WHAT THE EXERCISE ASKS | Looking at each line of the data below, tally those that contain the word "width" and give only the total.
BEGIN RECORD EXTRACTS
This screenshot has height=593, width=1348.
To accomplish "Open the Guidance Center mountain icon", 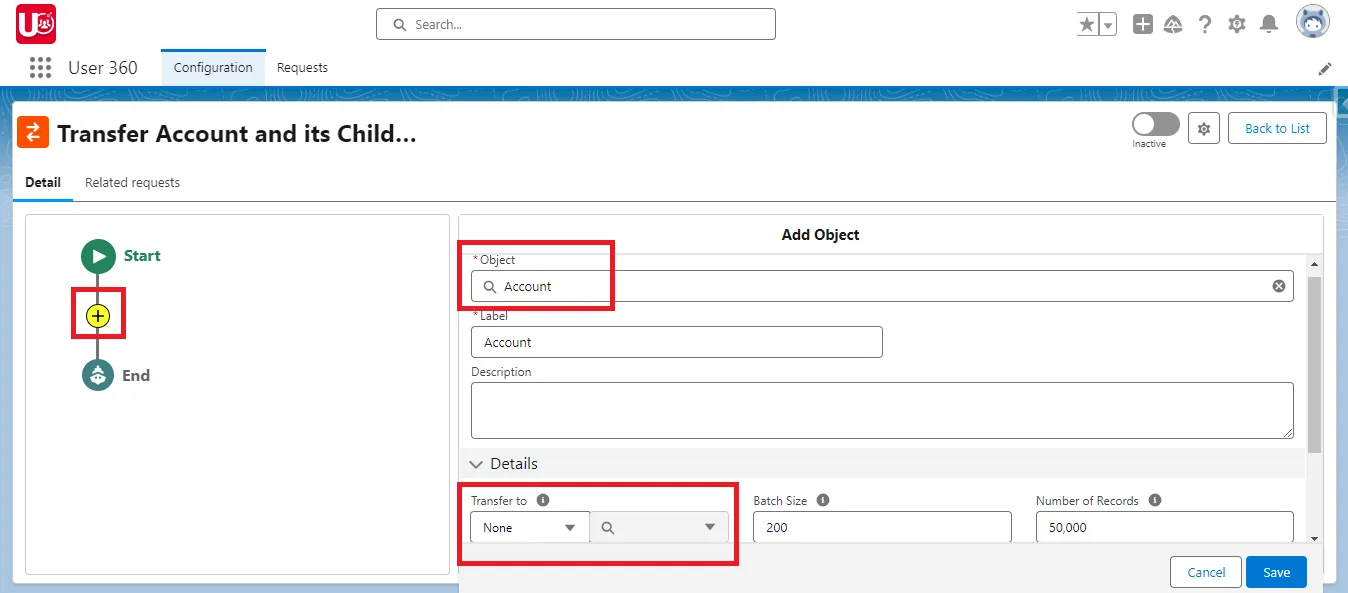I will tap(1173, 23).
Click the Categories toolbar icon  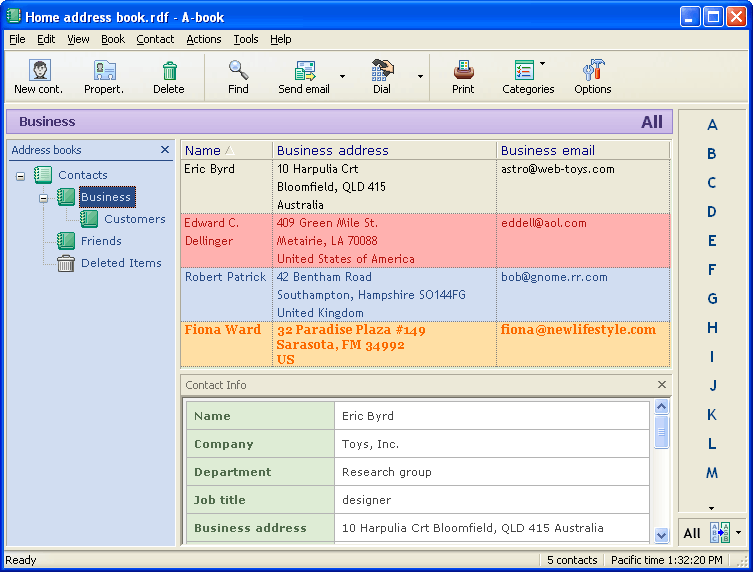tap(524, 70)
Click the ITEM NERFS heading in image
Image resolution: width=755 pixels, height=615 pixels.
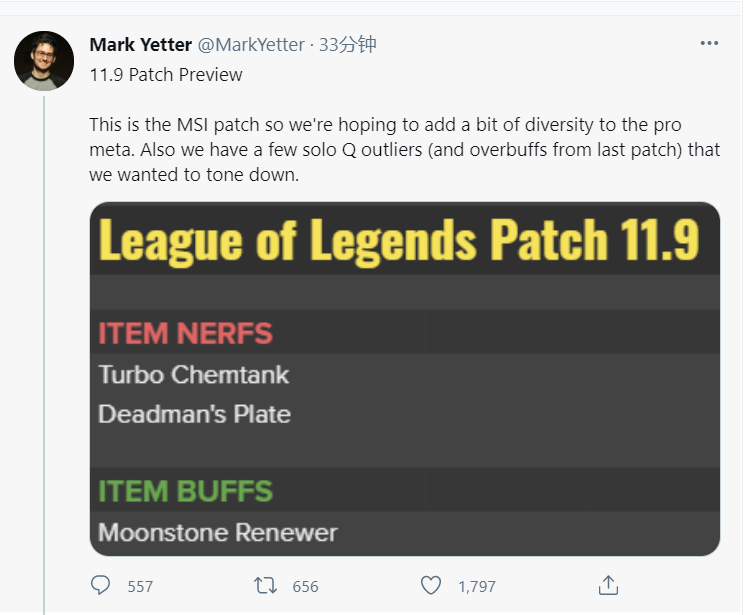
END RECORD EXTRACTS
RESPONSE AREA | 2